### Aim
Rename "Dashboard" to "Overview" in the items starting at the line containing "Set all Collision Responses to Ignore" and ending at the line containing "Action: pos(1250,139)". Reproduce only those lines, with everything else left unchanged.

Interface element records
^^^^^^^^

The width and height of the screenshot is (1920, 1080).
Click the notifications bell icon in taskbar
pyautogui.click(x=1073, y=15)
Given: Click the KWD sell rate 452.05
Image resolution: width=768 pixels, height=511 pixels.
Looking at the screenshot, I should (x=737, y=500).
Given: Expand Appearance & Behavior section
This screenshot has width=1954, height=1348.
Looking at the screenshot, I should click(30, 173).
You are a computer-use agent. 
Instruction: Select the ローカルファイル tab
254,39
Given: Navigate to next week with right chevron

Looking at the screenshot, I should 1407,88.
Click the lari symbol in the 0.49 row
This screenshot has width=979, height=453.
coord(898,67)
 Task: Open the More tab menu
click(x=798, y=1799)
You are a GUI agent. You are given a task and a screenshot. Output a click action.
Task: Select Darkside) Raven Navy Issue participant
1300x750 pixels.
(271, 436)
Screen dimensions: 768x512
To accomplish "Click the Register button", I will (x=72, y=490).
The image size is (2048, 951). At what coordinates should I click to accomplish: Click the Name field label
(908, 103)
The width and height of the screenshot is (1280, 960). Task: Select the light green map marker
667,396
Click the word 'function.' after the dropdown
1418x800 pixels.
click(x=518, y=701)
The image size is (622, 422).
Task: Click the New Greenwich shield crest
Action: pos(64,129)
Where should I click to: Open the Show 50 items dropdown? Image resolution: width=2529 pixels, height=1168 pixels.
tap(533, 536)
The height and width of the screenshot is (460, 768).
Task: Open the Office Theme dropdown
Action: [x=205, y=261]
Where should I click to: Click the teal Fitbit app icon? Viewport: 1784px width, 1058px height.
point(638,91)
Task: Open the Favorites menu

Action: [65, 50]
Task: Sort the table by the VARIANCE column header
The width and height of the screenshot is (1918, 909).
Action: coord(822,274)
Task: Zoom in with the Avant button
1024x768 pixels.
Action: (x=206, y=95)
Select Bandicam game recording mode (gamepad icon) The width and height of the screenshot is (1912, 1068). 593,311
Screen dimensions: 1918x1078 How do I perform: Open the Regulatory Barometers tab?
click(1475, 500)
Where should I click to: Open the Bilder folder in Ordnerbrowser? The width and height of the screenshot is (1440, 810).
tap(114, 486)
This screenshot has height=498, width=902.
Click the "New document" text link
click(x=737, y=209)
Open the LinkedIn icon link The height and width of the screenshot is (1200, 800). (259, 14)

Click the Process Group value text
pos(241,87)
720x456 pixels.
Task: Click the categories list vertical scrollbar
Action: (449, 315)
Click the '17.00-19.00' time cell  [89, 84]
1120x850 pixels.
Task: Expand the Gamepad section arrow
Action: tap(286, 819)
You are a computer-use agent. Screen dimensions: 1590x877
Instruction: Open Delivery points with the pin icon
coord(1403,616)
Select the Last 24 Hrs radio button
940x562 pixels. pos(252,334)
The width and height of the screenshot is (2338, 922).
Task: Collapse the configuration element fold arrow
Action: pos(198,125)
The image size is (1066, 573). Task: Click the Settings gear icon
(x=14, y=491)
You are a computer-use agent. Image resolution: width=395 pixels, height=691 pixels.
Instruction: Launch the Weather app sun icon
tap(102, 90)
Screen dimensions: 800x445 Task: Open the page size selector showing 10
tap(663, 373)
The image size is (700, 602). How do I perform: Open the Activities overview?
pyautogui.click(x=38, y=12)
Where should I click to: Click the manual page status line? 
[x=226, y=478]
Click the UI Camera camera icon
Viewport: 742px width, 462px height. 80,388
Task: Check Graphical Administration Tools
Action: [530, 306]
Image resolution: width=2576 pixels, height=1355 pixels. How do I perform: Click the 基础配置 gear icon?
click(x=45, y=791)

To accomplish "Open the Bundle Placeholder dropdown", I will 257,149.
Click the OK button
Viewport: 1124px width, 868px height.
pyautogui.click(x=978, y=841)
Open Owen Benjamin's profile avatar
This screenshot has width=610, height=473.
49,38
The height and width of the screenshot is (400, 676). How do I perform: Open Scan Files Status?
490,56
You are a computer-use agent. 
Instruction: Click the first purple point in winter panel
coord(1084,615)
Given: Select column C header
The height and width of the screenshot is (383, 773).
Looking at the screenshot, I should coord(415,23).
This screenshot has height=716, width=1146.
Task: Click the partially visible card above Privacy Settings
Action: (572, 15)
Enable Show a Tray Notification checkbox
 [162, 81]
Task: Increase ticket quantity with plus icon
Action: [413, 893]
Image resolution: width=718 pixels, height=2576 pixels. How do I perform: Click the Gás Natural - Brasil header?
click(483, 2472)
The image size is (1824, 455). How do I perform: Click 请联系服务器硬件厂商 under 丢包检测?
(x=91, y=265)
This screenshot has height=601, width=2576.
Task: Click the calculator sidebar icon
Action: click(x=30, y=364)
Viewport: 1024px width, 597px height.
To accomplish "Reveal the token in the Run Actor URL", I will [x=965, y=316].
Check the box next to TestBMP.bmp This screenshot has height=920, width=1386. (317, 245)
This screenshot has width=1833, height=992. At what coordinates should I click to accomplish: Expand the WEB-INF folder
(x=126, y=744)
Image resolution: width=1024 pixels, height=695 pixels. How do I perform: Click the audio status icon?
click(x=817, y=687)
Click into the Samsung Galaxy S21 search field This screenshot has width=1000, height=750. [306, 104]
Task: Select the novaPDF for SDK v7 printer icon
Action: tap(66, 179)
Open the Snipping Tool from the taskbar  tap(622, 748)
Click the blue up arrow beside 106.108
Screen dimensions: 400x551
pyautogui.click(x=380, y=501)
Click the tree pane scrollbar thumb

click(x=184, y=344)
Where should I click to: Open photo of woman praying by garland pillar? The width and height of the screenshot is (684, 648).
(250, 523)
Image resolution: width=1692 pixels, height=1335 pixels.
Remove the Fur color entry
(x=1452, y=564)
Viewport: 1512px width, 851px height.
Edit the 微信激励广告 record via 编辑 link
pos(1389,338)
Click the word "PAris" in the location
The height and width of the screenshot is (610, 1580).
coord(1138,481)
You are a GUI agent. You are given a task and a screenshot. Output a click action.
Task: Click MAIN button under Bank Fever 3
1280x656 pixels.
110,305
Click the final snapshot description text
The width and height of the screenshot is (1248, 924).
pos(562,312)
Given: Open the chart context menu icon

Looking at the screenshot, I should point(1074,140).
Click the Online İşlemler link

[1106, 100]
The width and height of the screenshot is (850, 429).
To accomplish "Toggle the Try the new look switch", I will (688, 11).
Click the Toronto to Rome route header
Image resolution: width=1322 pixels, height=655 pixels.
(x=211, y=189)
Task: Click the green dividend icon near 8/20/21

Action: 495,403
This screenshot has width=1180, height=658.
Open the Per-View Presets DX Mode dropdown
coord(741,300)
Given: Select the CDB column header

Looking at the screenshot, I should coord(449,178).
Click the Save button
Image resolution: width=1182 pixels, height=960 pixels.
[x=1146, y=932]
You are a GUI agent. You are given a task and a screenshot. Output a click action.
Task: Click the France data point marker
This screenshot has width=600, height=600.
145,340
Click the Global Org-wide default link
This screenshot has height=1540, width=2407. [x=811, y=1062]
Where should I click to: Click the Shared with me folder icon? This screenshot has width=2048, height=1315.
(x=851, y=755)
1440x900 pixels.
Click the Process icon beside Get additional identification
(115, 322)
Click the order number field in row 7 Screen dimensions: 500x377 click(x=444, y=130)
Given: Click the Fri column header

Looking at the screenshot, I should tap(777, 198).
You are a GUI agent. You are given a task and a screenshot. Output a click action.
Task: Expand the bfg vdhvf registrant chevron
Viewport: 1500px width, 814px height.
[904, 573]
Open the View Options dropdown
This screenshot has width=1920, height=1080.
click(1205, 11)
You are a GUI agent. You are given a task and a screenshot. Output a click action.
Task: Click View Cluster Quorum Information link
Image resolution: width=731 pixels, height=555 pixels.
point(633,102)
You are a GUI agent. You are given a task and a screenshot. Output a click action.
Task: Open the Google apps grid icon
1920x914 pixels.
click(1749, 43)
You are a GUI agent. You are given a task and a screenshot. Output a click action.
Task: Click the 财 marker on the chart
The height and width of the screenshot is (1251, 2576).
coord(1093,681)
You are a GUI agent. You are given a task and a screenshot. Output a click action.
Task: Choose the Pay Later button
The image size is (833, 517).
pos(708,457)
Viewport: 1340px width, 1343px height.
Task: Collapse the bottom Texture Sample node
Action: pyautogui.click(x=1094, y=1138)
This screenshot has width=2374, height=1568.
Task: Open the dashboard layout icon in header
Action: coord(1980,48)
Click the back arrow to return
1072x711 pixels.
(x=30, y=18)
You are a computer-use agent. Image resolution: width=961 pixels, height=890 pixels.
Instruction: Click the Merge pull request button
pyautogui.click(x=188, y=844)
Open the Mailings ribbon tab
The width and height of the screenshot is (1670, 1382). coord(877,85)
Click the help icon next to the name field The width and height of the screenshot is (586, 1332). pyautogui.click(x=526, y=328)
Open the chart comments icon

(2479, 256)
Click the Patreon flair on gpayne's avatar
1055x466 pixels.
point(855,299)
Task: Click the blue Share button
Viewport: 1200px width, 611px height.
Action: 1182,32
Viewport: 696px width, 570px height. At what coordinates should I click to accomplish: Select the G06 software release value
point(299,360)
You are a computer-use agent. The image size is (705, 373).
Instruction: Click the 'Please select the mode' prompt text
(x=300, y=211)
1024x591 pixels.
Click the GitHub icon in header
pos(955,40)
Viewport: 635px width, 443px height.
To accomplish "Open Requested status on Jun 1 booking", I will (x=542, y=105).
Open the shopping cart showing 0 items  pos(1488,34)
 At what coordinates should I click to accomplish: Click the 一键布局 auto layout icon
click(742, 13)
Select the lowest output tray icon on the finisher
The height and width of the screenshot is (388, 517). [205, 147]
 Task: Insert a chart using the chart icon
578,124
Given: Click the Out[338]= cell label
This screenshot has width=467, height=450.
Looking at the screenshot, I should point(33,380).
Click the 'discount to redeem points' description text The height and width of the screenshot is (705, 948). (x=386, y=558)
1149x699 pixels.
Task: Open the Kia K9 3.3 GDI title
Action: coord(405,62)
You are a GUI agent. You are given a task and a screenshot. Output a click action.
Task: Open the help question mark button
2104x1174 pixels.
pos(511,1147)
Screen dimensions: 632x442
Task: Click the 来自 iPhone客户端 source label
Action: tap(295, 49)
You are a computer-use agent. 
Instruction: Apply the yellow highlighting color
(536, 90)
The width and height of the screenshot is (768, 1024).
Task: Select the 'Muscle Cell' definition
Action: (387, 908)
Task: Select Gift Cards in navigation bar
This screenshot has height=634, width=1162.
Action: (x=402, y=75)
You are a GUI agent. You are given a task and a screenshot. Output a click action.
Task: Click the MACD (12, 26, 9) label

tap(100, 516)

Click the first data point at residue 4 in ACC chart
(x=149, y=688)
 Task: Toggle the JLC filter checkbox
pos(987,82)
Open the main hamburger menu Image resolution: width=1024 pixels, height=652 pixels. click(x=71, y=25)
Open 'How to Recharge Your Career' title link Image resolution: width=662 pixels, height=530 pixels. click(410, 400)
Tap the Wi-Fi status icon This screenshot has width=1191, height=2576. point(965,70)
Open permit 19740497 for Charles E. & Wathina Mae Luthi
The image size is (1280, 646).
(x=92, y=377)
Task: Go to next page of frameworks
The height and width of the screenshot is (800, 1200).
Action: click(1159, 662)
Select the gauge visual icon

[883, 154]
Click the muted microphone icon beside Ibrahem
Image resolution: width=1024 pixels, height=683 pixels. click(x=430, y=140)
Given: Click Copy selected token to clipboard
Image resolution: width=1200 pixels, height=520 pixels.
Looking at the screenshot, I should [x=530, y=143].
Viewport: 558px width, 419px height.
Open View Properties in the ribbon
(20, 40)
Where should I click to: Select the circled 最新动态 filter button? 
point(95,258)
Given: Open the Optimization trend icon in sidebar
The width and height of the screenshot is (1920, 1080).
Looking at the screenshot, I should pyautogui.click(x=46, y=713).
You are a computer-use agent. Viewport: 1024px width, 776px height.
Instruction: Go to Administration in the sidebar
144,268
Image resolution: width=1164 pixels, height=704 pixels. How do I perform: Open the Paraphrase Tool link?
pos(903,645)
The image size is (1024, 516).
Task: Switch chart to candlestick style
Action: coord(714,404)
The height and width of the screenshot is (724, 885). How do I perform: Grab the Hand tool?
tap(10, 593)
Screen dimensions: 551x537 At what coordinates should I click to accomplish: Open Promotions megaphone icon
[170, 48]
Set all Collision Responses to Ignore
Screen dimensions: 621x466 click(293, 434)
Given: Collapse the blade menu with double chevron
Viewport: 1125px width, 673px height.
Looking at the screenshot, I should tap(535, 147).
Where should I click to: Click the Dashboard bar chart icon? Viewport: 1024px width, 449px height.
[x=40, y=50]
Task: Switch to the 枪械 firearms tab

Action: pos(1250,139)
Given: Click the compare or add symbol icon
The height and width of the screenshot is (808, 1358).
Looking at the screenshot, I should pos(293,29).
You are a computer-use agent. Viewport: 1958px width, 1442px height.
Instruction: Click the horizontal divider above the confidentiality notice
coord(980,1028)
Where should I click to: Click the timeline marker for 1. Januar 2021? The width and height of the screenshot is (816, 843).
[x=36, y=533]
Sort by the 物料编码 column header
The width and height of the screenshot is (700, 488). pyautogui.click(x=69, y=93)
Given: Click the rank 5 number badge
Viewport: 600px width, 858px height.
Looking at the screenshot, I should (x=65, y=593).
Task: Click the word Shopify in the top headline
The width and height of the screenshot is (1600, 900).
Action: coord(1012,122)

^^^^^^^^

### Solved exercise
Set all Collision Responses to Ignore
Screen dimensions: 621x466 click(293, 434)
Given: Collapse the blade menu with double chevron
Viewport: 1125px width, 673px height.
Looking at the screenshot, I should tap(535, 147).
Where should I click to: Click the Overview bar chart icon? Viewport: 1024px width, 449px height.
[x=40, y=50]
Task: Switch to the 枪械 firearms tab

Action: pos(1250,139)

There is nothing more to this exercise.